Peut-être une nuit ait rêvé être Ulysse ?
Sans doute une autre nuit, j’ai rêvé mettre mes pas dans les siens.
Et puis un jour, j’ai approché ce rêve de si près qu’il m’en laisse depuis quotidiennement la trace.
Nous nous sommes retrouvés autour de la table d’un carré, dans une errance ensoleillée et maritime. J’avais avec moi l’Odyssée d’Homère traduite par Victor Bérard. Un compagnon sortit une bouteille de rosé de Provence. Nos regards passèrent des longitudes de la carte à ce petit vin frais « mis en bouteille par Victor Bérard ». Epiphanie. Nos regards s’illuminèrent de cette rencontre homonymique. Sans doute les dieux s’expriment-ils ainsi…
Le premier Victor Bérard, archéologue helléniste, s’était appliqué au début de ce siècle à localiser chaque épisode du Retour d’Ulysse en s’appuyant sur les descriptions des portulans et autres instructions nautiques, puis, en explorateur, il avait armé un navire pour confrontation in situ des données recueillies.
Quant au second, après une offrande à Dionysos, nous décidâmes de coller son étiquette sur la première page d’un livre de bord. Nous étions au sud de la France. Nous avons largué les amarres.
Je suis ainsi parti vers le pays des Lestrigons, entre Corse et Sardaigne, puis vers les îles Pontines, îlots à cavernes au pays des Cyclopes ; Polyphème y avait son antre. Le pays de Circé fut laissé à bâbord avant d’atteindre, parmi les îles Éoliennes, le Stromboli : « c’est une île qui flotte ; une côte de bronze, infrangible muraille l’encercle toute entière, une roche polie en pointe vers le ciel »dit Homère. Puis ce fut le passage, mouvementé comme jadis, entre Charrybde et Scylla.
Une autre île, des Phéaciens, afin de rencontrer quelques enfants de Nausicaa et cap sur Ithaque, « nombril des mers » afin de jeter l’ancre à Port Vathy, ancienne Phorkys, « deux pointes avancées, qui dressent face à face leurs falaises abruptes, rejettent au-dehors les colères du vent et de la grande houle ; au-dedans, les rameurs peuvent abandonner leur vaisseau sans amarre, sitôt qu’ils ont atteint la ligne de mouillage.
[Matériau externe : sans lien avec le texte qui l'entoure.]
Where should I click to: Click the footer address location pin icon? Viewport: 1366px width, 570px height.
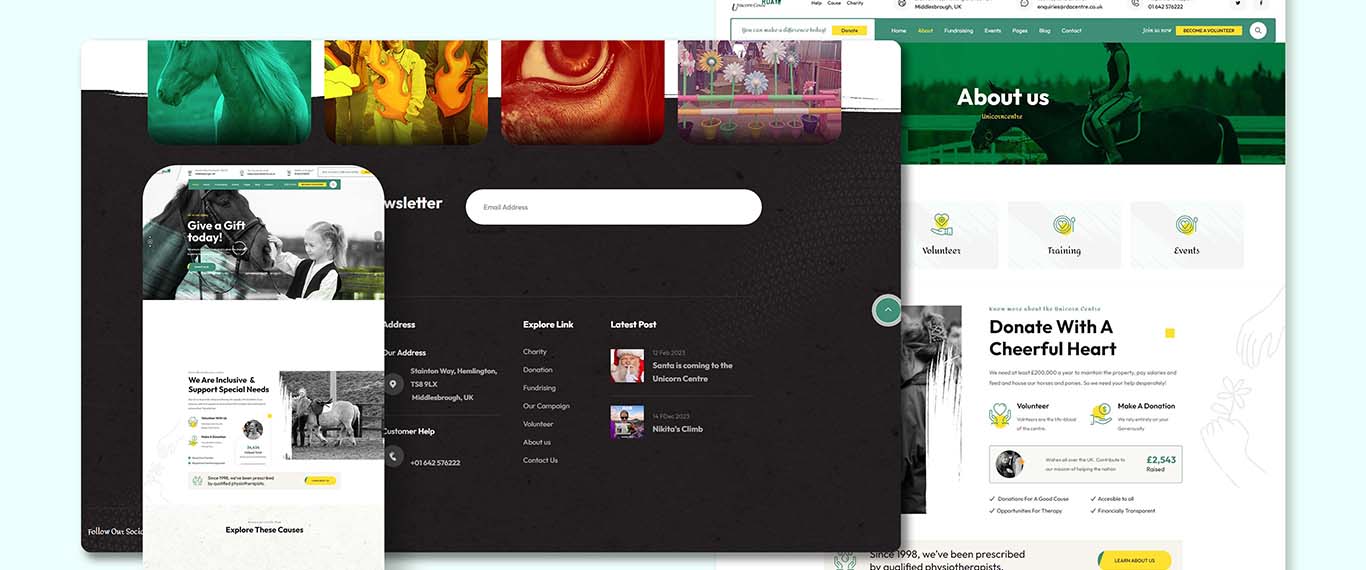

À la tête du port, un olivier s’éploie… » Il y est toujours rendant si proche ce passé si lointain.
Notre bateau n’allait, je pense, pas plus vite que celui d’Ulysse et de ses compagnons, les poissons péchés à la traîne provoquaient, j’imagine, la même joie, les dauphins rencontrés, la même sympathie et les baleines la même crainte respectueuse ? À l’atterrissage, la côte reste toujours mystérieuse.
Mes sentiments, souvent âpres et rugueux ne sont pas trop éloignés de ceux des Achéens et mon âme est souvent partagée entre ceux que j’aime et de nouvelles lignes d’horizon.
J’aime sentir ce passé oublié très proche de moi. Être humain, c’est peut-être cela : se reconnaître. À Ithaque, j’ai fait des empreintes. L’une tirée d’une racine, une autre d’un fétu. Peut-être entre les deux la place de l’homme ? Le peintre s’y est engouffré. J’ai relevé des traces, signes, plans de port ; j’ai noté des pensées et ramassé des terres et de l’eau des mers.
Tous ces matériaux viennent, à marée basse, se sédimenter sur les toiles. C’est dans les filets du temps que les traces se font prendre. Elles se déposent, se recouvrent, s’effacent, s’accumulent, se redessinent en d’autres rêves.